Trump offered few specifics in a speech on Monday but promised a stepped-up military campaign against the Taliban who have gained ground against US-backed Afghan government forces. He also singled out Pakistan for “harboring militants” in safe havens on its soil.
He discarded his previous criticism of the 16-year-old war as a waste of time and money, admitting things looked different from “behind the desk in the Oval Office.”
“My instinct was to pull out,” Trump said as he spoke of his frustration with a war that has killed thousands of US troops and cost US taxpayers hundreds of billions of dollars.
But following months of deliberation, Trump said he had concluded “the consequences of a rapid exit are both predictable and unacceptable” — a vacuum which terrorists “would instantly fill.”
Still, he promised an end to “nation-building” by US forces in what has become American’s longest war and stressed that ultimately Afghanistan’s struggling police and army must defeat the Taliban.
In a speech to troops in southern Kandahar, birthplace of the Taliban, Afghan President Ashraf Ghani said Trump’s first formal address as commander-in-chief showed that America was “with us, without any time limit.”
“You cannot win this war,” Ghani told the Taliban, calling on them to join talks and saying Afghanistan wants peace with neighboring Pakistan.
While Trump refused to offer detailed troop numbers, senior White House officials said he had already authorized his defense secretary to deploy up to 4,000 more troops to Afghanistan.
Trump warned that the approach would now be more pragmatic than idealistic. Security assistance to Afghanistan was “not a blank check,” he said, adding: “We are not nation-building again. We are killing terrorists.”
In response, the Taliban vowed to make the country “a graveyard” for the US and said it would continue its “jihad” as long as American troops remained in the country.
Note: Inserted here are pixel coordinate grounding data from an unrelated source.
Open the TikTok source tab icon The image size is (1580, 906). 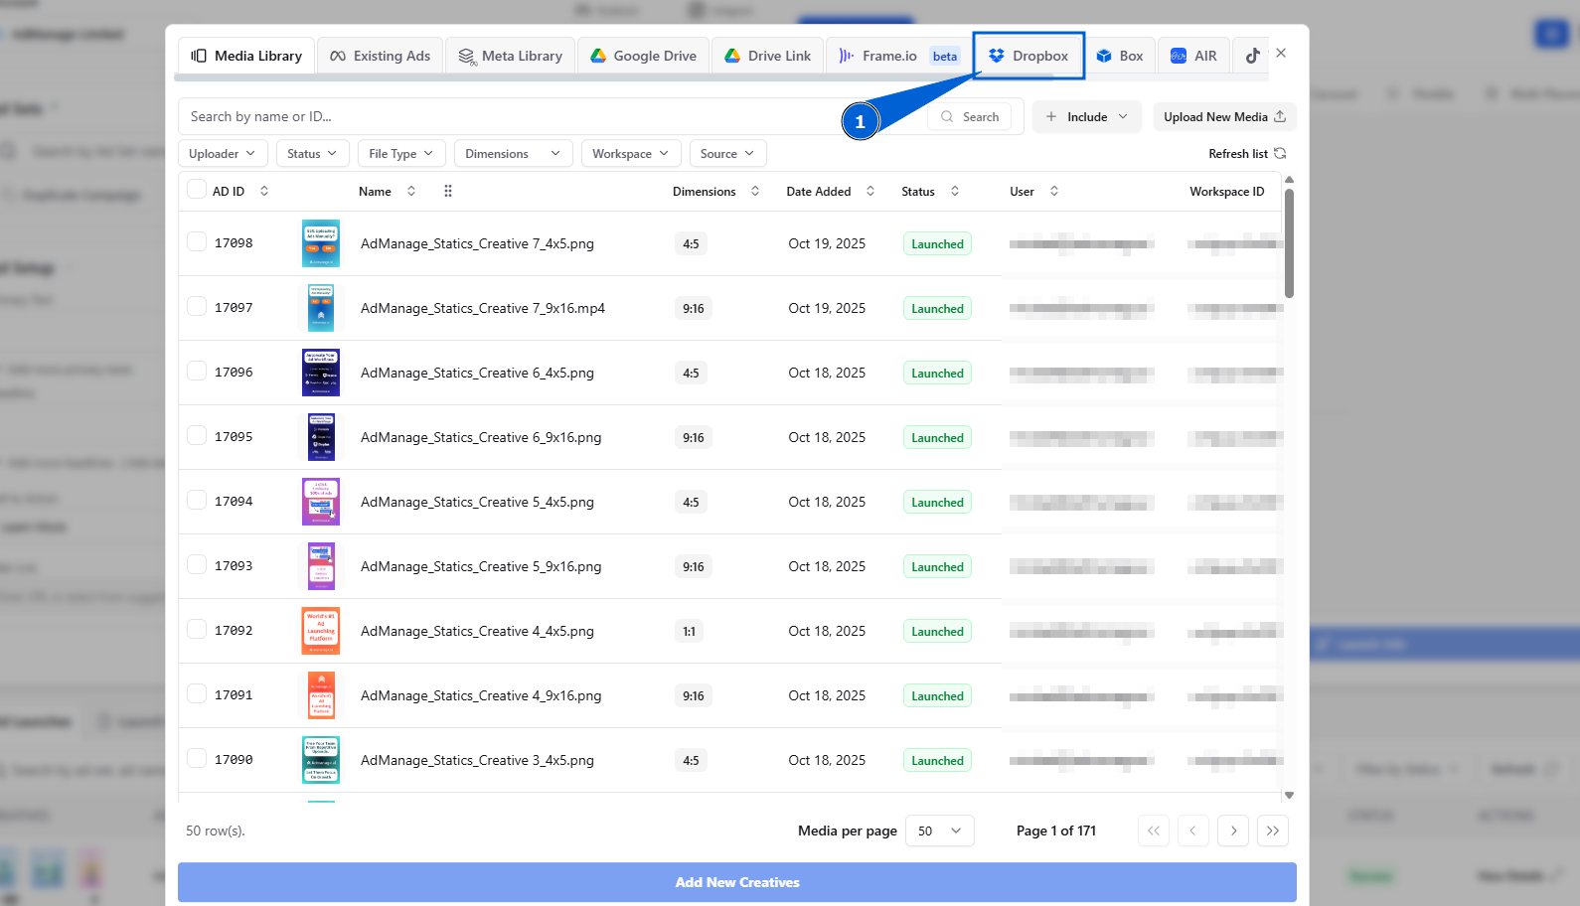(x=1252, y=56)
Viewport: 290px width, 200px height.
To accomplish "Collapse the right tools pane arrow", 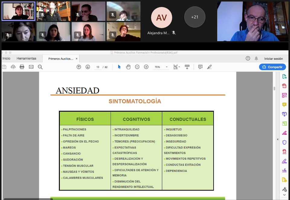I will click(278, 139).
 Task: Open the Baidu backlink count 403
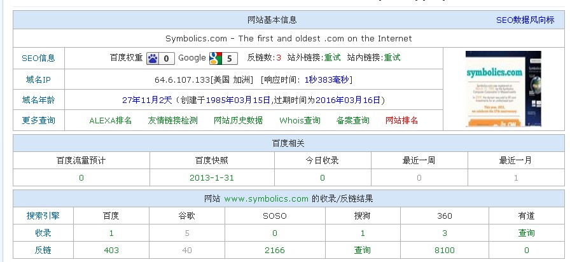pyautogui.click(x=111, y=251)
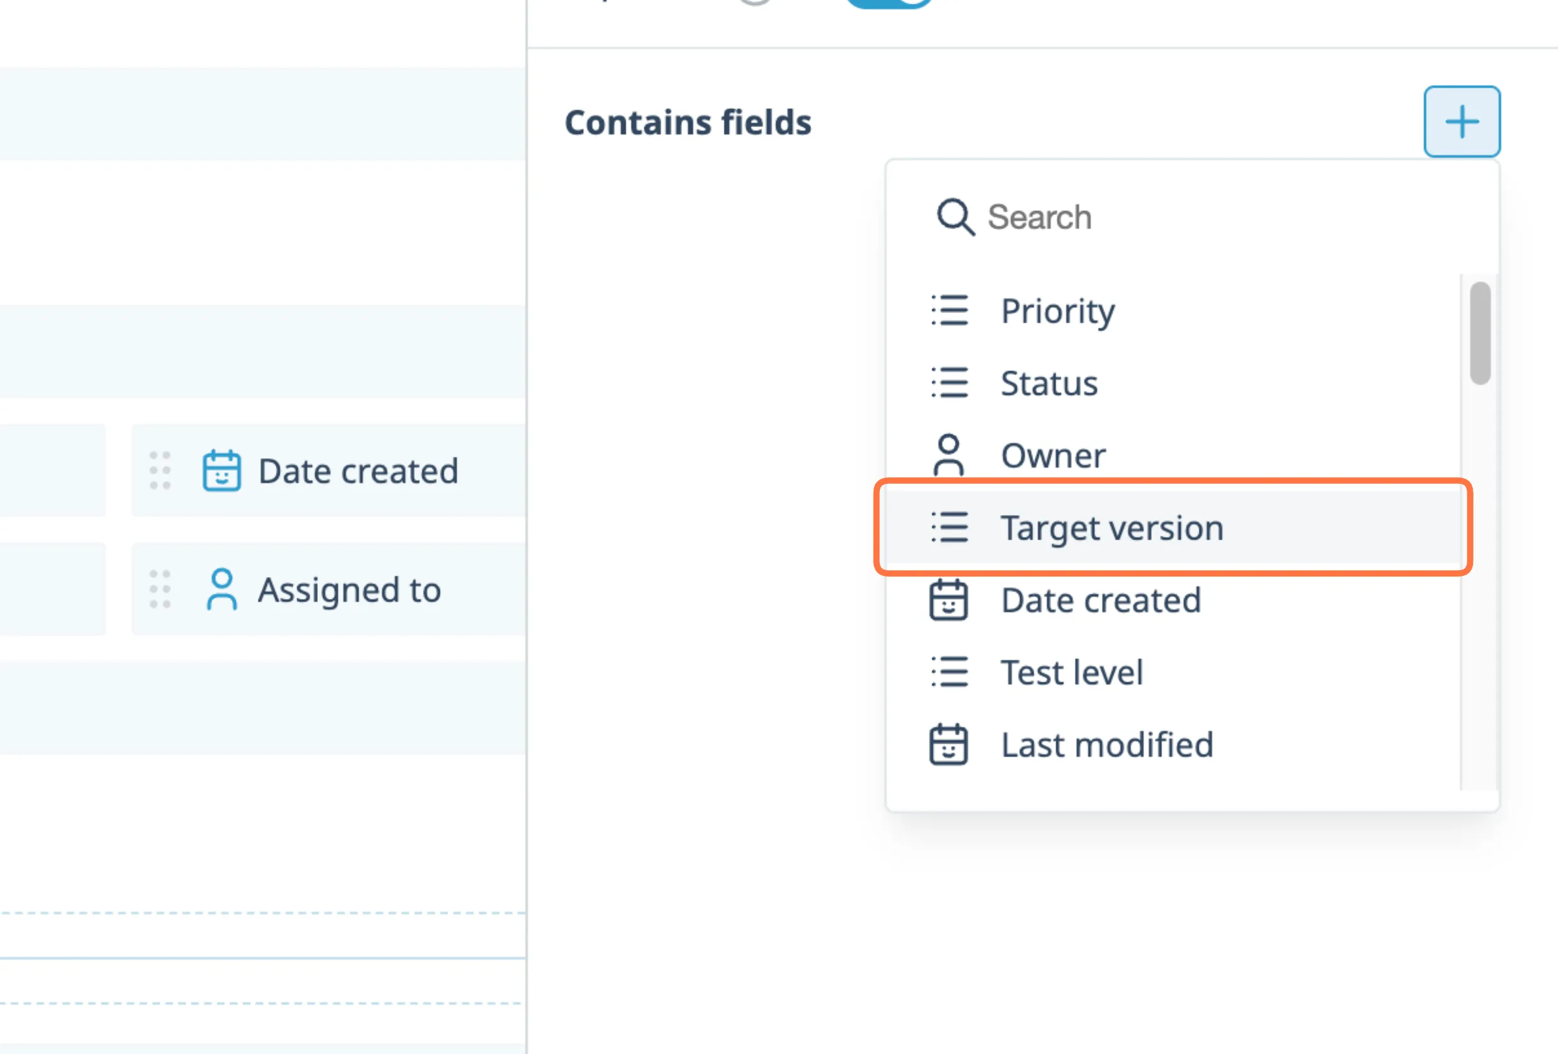Choose Priority in the fields dropdown
1558x1054 pixels.
coord(1057,311)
“If America doesn’t withdraw its troops from Afghanistan, soon Afghanistan will become another graveyard for this superpower in the 21st century,” spokesman Zabiullah Mujahid said in a statement.
Trump also indicated that his single-minded approach would extend to US relations with Pakistan, criticized by successive US administrations for links with the Taliban and for harboring leading jihadists — such as Osama bin Laden.
“We have been paying Pakistan billions and billions of dollars at the same time they are housing the very terrorists that we are fighting,” he said, warning that vital aid could be cut. “That will have to change and that will change immediately.”
Trump for the first time also left the door open to an eventual political deal with the Taliban.
“Someday, after an effective military effort, perhaps it will be possible to have a political settlement that includes elements of the Taliban in Afghanistan,” he said.
“But nobody knows if or when that will ever happen,” he added, before vowing that “America will continue its support for the Afghan government and military as they confront the Taliban in the field.”
His Secretary of State Rex Tillerson went further, saying the United States would “stand ready to support peace talks between the Afghan government and the Taliban without preconditions.”
In 2010, the US had upward of 100,000 US military personnel in Afghanistan. Today that figure is around 8,400 US troops. More than 2,500 Afghan police and troops have been killed this year.